Though “small market” is commonly assumed to refer to television markets, population is a gauge that cannot be overlooked. Though its metropolitan area population ranks 25th in the nation, San Antonio is the seventh most populated city (by city limits) in the U.S. Among the top ten on this list, San Antonio is the only city with just one big-four (NBA, MLB, NFL, NHL) professional sports franchise. In fact, all of the six larger cities have at least three such franchises.
Many critics of this statistic cite the greater metropolitan area rankings that put areas such as Dallas-Fort Worth in high regard. What’s overlooked in this analysis is geographical reach of San Antonio sports. If you include Austin, Corpus Christi, the western range toward Del Rio, and the Rio Grande Valley, San Antonio becomes one of the largest markets in the country.
Now, the obvious small market argument points to the television market. Though TV ratings typically fail to include the aforementioned geographical reach, they are important to the potential franchise owner. Sure, San Antonio often can be found ranked in the 30-40 range for TV markets.

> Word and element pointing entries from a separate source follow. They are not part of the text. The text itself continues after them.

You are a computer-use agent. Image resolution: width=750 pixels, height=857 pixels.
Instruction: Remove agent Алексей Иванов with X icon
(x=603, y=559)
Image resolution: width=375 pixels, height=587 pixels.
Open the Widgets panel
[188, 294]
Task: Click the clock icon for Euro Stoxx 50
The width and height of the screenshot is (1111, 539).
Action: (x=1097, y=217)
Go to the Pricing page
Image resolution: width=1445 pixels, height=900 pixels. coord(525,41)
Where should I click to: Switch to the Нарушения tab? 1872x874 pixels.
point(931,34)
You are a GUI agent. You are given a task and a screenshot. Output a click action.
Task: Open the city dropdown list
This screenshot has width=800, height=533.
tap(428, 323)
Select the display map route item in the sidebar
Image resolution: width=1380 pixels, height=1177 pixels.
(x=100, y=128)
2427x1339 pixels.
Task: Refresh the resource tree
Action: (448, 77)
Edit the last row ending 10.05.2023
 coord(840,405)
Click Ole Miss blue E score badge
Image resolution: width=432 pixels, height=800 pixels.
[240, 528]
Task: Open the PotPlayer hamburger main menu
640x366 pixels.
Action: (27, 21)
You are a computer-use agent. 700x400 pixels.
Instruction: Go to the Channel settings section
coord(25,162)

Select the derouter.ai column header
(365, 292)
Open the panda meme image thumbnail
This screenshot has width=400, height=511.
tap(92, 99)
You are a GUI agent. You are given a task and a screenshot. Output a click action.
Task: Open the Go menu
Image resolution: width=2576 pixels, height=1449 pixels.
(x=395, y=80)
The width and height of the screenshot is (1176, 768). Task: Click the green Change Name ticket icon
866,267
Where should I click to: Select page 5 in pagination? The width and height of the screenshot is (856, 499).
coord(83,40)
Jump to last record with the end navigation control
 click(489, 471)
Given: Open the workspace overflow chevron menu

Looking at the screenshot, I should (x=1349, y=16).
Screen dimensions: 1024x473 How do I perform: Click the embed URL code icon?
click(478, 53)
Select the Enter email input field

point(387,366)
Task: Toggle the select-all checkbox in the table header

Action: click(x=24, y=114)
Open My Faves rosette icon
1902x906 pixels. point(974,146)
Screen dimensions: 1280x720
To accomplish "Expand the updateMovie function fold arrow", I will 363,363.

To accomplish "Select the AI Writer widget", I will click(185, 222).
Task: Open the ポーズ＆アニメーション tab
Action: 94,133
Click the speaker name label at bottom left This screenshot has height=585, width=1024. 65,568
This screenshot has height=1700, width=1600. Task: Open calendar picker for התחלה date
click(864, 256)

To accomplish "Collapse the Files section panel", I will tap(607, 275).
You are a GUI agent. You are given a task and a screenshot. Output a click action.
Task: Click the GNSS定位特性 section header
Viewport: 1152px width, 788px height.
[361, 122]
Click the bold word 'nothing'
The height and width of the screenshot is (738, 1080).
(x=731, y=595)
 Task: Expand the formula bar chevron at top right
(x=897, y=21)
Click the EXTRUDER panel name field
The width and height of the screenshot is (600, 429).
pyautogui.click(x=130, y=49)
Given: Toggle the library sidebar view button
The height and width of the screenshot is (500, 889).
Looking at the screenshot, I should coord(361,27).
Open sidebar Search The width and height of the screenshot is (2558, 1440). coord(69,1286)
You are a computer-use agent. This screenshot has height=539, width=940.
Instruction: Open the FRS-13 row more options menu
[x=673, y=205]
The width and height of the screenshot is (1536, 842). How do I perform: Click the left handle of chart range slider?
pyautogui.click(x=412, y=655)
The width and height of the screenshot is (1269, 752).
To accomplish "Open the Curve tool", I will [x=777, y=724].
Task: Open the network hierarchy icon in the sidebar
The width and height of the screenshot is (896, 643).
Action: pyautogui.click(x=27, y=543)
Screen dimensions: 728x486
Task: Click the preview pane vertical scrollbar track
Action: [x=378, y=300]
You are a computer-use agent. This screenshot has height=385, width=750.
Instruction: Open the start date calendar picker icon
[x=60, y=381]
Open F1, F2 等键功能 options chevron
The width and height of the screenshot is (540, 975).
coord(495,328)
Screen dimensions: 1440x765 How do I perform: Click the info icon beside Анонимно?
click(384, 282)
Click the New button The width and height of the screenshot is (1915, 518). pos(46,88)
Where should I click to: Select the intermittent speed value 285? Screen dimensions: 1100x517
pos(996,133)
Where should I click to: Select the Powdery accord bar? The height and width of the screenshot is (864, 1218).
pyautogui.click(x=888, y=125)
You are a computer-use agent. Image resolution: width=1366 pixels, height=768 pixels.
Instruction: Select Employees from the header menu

The group is called MLB In San Antonio; here’s their Facebook page. The main issue, which I have dealt with before, is the relative lack of population in the San Antonio-New Braunfels MSA. I am skeptical of the authors’ attempt to wave their hands at that by invoking Austin, Corpus Christi, and Del Rio in the San Antonio sports market. For an eight-games-a-year NFL schedule, I could buy that; the Texans have season ticket holders who live in San Antonio, though they’re hardly a big slice of their total fan base. For an 81-game MLB slate, however, I have my doubts. If you can show me that a non-trivial number of Spurs tickets are sold to folks from outside the greater SA metro area – not counting fans who travel specifically to see their hometown team on the road – then I might buy this calculation. But it’s always seemed like wishful thinking to me.
The other obstacle is that there currently isn’t a venue that MLB would accept for a team in San Antonio. Sorry, but the Alamodome won’t cut it as anything but a temporary site while the real stadium gets built. The days of stadium-sharing for MLB teams are over. I’m honestly not sure where you’d put a stadium for an MLB team in San Antonio. If you really want to lure Austinites to the games, putting it north on I-35 somewhere is the best bet, but that would make it less convenient for the masses of people who live west on I-10 or south of downtown, such as those Corpus and Del Rio folks. And we haven’t even talked about how such a stadium would be financed.
The main thing these folks have going for them is that there are two teams that could eventually want or need to relocate – the Oakland A’s and the Tampa Bay Rays. The A’s would be a perfect fit, with the Astros and Rangers as division mates. Putting the Rays in San Antonio would probably mean something like shifting Cleveland to the AL East and putting the new Rays in the Central. Doable, but might require buy-in from Cleveland, since they’d be moving to a more difficult division. If either of those situations starts to heat up, then there could really be something to this. But don’t be surprised if San Antonio is little more than leverage. Having at least one suitable location that wants a franchise but doesn’t have one is always a useful thing for the league. I wish the fans in San Antonio good luck, but I wouldn’t get my hopes up too high.